Investments made by New Mexico in small companies located in the state are not showing the desired results. Startup companies funded by New Mexico's State Investment Council are not giving back the same returns as stock index funds managed by Wall Street. The Council now invests about $35 million every year.
Funds and lost earnings
The New Mexico Legislature has set the target of placing nine percent of the investments from Severance Tax Permanent Fund into various New Mexico companies. In reality, however, the actual percentage is nearer to five percent. A few have estimated that this has cost the state approximately $40 million in terms of lost earnings for this fund. Steven K. Moise, the State Investment officer put it bluntly that if it was not a state authority, such a condition would be detrimental. This assessment was presented to Investments and Pensions Oversight Committee members during the second week of October.
The State Investment Council is managed by professional money managers. They manage a corpus of $23 billion derived from Severance Tax Permanent Fund and Land Grant Permanence Fund. Money also comes from managing the land of New Mexico and also its natural resources. Energy below the soil is also being managed by the same organization.
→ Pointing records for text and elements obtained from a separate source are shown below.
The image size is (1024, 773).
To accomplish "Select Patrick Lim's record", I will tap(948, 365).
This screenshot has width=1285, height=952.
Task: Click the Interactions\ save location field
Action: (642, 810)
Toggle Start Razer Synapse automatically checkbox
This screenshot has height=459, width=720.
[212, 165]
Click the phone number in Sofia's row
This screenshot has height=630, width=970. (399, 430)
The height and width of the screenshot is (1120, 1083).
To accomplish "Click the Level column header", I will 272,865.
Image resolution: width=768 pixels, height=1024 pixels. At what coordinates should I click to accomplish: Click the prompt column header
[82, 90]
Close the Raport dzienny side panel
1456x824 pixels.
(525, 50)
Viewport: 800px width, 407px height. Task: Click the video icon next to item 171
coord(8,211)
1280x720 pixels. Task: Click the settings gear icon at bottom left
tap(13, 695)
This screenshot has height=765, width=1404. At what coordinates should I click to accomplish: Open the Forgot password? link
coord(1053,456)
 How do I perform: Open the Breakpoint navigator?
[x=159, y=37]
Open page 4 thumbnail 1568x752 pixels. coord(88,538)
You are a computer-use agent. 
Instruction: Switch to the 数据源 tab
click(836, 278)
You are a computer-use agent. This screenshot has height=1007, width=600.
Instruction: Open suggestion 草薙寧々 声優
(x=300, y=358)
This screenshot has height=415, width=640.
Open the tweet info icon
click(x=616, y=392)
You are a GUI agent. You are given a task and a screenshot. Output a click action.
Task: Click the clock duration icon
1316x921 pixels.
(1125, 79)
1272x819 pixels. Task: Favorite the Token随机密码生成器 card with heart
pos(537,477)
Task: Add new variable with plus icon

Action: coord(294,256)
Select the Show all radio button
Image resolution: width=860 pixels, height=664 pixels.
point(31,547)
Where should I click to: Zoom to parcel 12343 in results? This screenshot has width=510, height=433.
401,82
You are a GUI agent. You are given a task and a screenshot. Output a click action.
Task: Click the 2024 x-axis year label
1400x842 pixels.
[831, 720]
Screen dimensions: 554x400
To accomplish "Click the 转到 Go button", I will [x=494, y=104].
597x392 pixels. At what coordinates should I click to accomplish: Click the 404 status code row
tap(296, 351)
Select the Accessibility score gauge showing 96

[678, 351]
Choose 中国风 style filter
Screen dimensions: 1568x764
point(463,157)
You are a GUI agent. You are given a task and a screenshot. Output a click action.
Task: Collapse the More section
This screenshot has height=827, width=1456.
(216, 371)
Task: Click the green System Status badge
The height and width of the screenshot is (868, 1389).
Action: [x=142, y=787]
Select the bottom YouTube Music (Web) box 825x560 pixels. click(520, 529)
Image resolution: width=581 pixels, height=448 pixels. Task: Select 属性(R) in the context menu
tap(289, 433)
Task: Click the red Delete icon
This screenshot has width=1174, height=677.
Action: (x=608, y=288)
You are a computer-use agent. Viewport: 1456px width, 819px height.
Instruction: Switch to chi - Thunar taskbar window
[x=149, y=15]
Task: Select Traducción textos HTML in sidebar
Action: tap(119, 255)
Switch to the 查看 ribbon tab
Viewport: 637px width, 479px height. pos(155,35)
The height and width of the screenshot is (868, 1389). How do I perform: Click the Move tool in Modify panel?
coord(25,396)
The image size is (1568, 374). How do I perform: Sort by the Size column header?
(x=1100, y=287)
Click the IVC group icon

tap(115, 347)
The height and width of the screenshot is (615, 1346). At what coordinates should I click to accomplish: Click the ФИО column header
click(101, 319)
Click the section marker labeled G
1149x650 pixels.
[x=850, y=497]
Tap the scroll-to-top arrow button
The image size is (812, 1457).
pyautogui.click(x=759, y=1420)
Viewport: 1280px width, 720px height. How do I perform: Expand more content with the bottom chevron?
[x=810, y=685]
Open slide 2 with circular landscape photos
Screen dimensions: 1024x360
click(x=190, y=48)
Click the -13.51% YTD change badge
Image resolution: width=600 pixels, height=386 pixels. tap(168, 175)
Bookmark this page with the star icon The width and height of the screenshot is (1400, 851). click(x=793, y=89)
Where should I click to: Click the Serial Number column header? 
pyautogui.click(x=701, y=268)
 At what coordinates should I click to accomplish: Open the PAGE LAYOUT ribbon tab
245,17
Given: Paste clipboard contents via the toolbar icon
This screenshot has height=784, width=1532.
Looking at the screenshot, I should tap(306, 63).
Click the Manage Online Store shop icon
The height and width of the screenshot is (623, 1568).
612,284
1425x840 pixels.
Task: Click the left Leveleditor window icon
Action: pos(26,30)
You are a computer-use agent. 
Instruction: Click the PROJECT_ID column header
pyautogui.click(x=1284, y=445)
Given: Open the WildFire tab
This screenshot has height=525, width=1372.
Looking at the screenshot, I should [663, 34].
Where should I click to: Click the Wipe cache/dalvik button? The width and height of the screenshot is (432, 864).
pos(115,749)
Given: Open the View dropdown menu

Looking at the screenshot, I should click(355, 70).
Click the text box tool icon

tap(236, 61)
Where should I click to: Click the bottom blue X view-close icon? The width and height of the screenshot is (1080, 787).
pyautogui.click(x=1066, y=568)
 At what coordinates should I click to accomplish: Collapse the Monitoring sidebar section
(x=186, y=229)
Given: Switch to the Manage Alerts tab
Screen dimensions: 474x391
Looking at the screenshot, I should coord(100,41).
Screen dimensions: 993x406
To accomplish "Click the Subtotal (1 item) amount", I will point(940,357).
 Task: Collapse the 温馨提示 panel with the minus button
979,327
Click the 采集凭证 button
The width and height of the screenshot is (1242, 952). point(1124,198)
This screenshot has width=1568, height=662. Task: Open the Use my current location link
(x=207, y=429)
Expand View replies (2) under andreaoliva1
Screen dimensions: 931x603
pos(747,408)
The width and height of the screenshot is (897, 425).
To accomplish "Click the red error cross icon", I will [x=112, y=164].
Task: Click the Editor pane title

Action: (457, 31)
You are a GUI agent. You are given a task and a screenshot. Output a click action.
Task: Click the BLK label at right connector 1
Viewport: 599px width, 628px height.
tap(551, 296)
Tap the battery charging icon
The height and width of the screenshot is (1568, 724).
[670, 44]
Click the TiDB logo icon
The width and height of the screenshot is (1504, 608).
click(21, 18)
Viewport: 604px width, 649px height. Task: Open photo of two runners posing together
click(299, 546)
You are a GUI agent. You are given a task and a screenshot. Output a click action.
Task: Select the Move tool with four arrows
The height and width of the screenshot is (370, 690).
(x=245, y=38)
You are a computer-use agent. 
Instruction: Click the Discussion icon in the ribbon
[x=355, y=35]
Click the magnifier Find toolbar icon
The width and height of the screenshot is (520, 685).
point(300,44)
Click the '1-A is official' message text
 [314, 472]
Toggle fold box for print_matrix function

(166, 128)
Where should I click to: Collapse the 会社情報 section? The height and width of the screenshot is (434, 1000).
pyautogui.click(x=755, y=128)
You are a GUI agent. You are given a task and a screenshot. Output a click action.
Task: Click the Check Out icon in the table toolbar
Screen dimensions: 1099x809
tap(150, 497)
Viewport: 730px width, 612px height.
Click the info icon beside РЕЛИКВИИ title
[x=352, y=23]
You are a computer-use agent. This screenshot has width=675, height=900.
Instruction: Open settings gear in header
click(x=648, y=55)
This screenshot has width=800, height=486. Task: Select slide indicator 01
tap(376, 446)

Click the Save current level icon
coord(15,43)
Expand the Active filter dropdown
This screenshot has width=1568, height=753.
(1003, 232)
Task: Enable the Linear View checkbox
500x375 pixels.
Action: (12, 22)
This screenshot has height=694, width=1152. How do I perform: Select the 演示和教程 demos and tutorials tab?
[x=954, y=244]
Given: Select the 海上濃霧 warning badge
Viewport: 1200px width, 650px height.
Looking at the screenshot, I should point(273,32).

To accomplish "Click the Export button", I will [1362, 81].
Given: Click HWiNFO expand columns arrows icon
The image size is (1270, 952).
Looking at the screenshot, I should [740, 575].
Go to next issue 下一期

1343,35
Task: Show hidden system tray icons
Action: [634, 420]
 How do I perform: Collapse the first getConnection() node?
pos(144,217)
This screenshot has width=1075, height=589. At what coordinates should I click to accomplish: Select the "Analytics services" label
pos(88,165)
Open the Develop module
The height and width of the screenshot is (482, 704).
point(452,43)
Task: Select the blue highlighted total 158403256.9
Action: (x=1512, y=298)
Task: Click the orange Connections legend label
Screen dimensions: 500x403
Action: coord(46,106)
The problem is that private equity investments are not passive. Business professionals must search them out, manage them, and analyze them. The state has contracted a few consultants to advise on such investments. To give an example, Santa Fe's Sun Mountain Capital advises on a portion of it- the private equity portfolio slice. These costs, however, are steeper than paying any firm to purchase and then sell bonds and stocks.
Economic development and risks
Sun Mountain, however, regards these investments as much more than an economic development. This money must be given back to the government along with extra chunks of cash. The results, as per Sally Corning of the company, has only been better over the years. The past three years have shown a yearly return of about 6.3 percent.
Lawmakers may soon give the program a closer look. They will then decide whether these programs are satisfying their targets for economic growth and job creation in New Mexico. A big concern is if the companies presently based in the state relocate to another state, the benefits of job creation also goes with them. Another risk is that the companies may go broke and cease to exist.